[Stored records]
★ ★ ★

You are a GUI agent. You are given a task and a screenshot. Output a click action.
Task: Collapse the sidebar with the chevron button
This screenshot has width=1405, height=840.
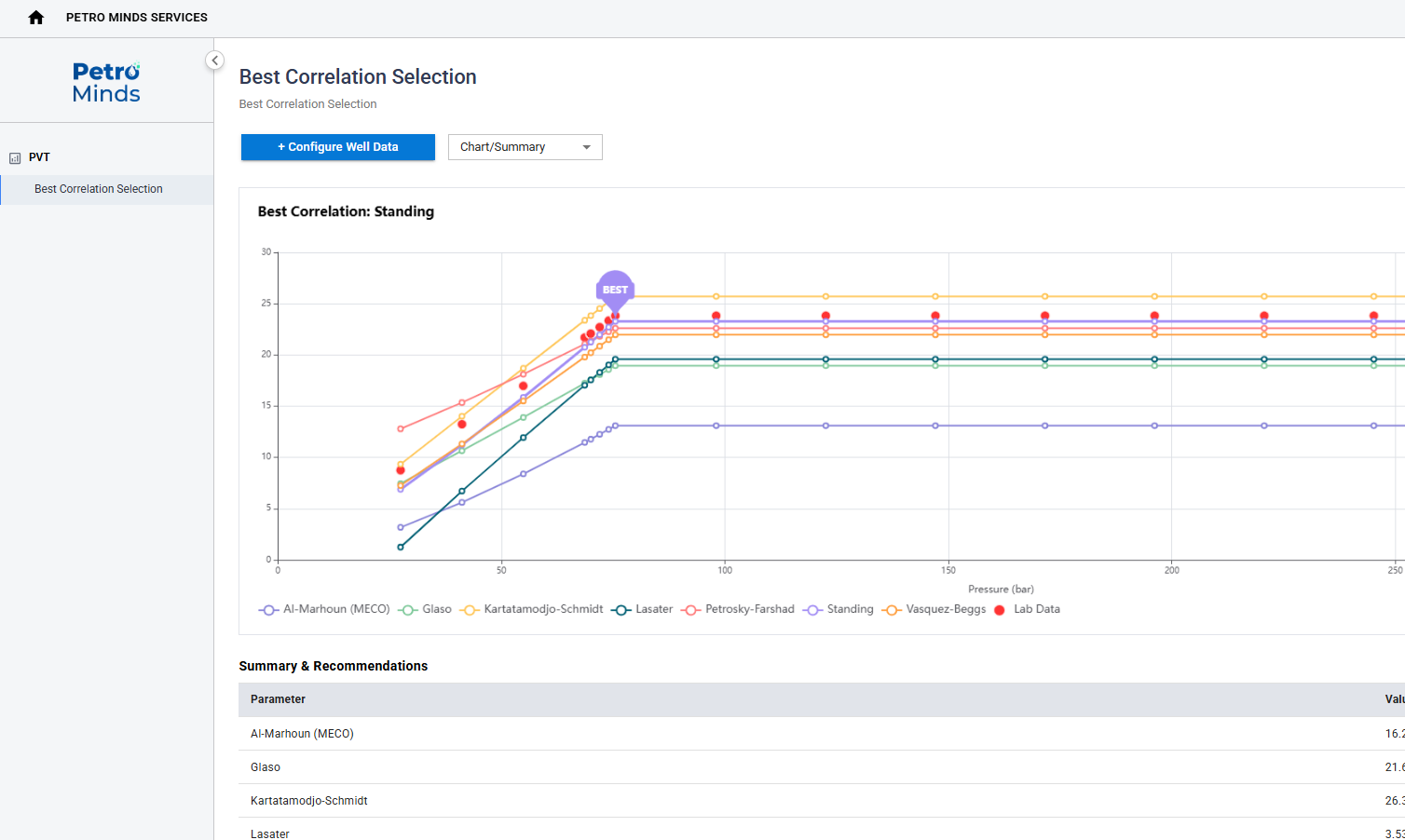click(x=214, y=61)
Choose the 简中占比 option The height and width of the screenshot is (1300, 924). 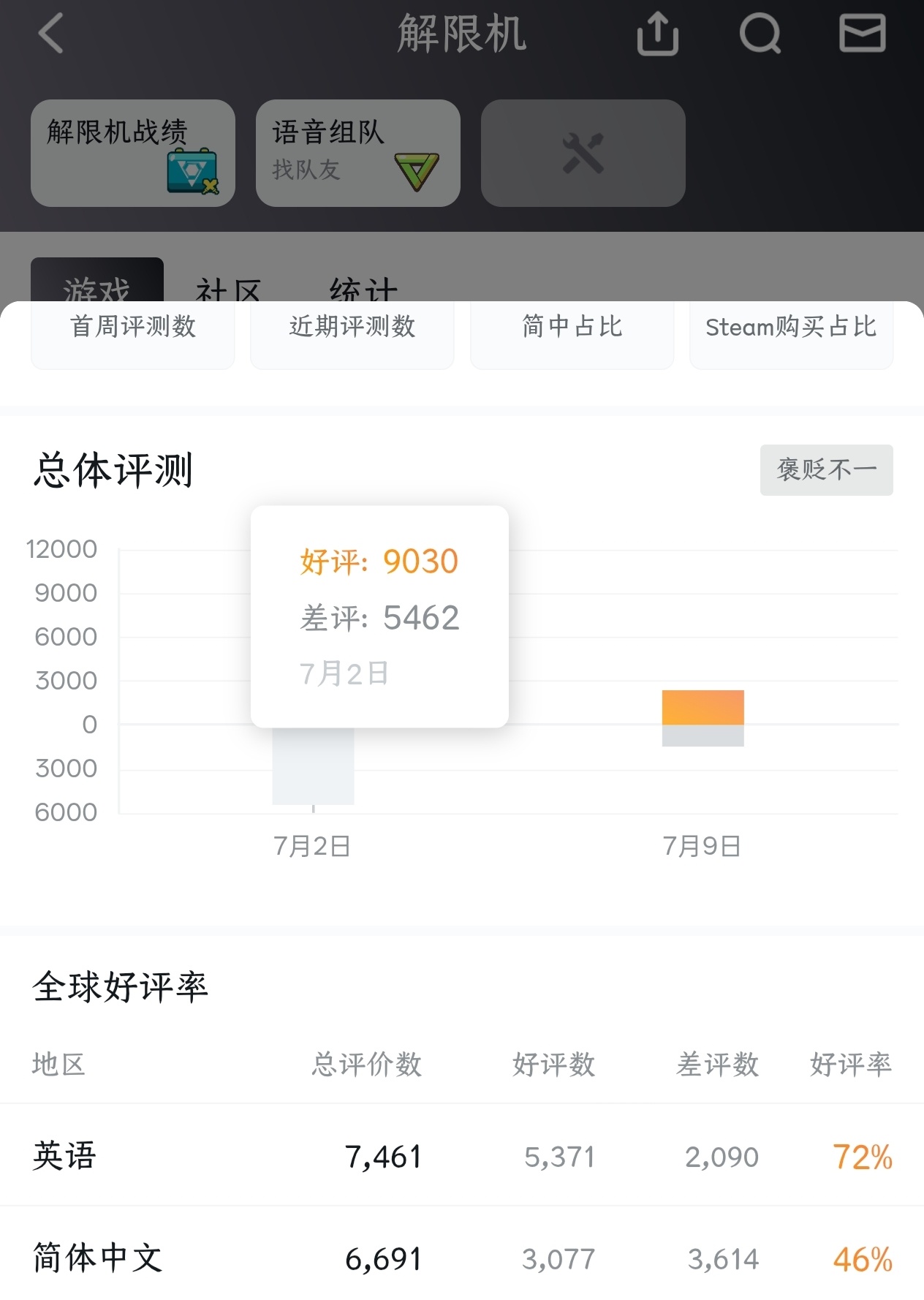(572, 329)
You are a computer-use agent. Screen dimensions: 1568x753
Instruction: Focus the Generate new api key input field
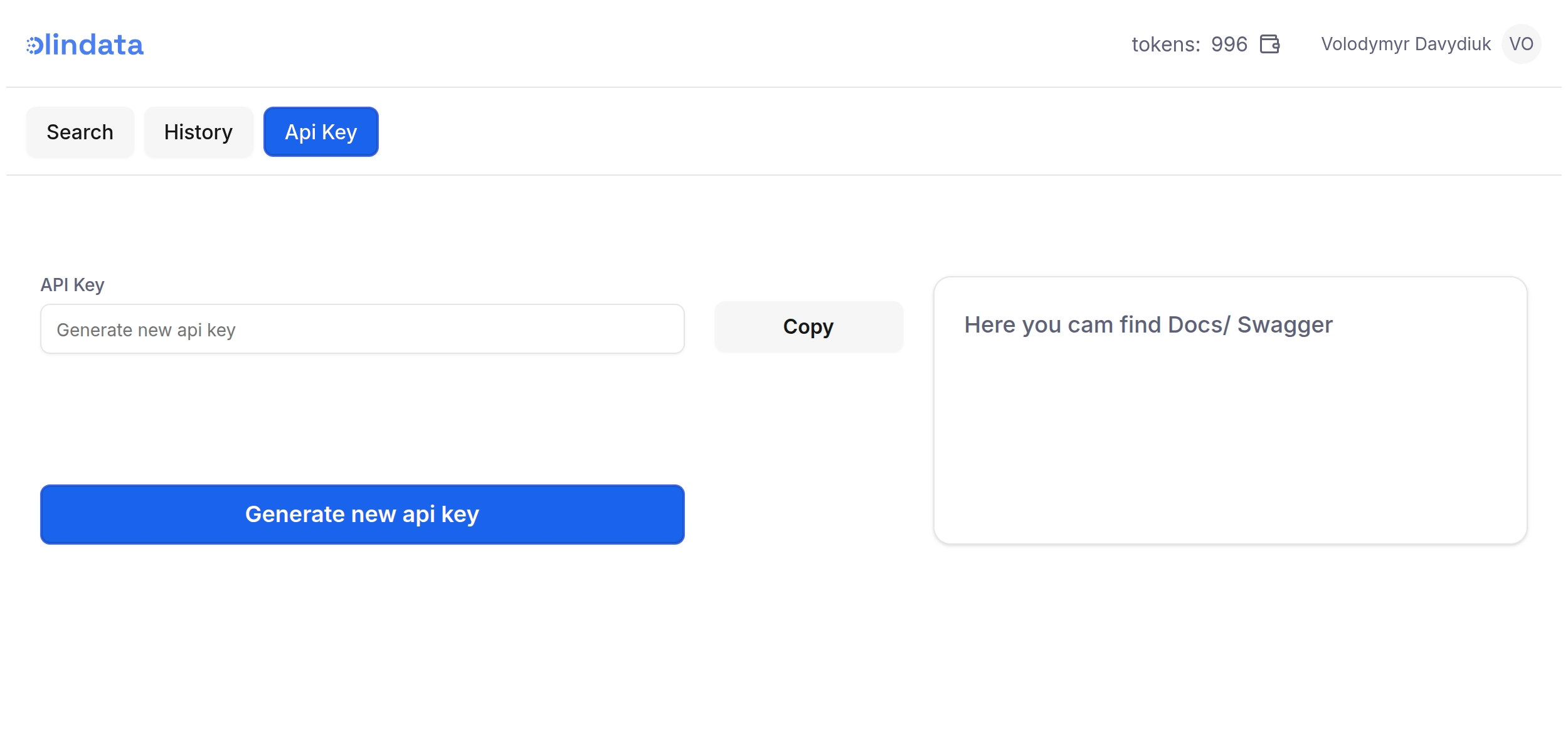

★ ★ ★

Task directions
Please find each line in the records above that holds the word "agent", and copy it.

Answer to the problem
You are a GUI agent. You are given a task and a screenshot. Output a click action.
You are a computer-use agent. Screen dimensions: 1568x753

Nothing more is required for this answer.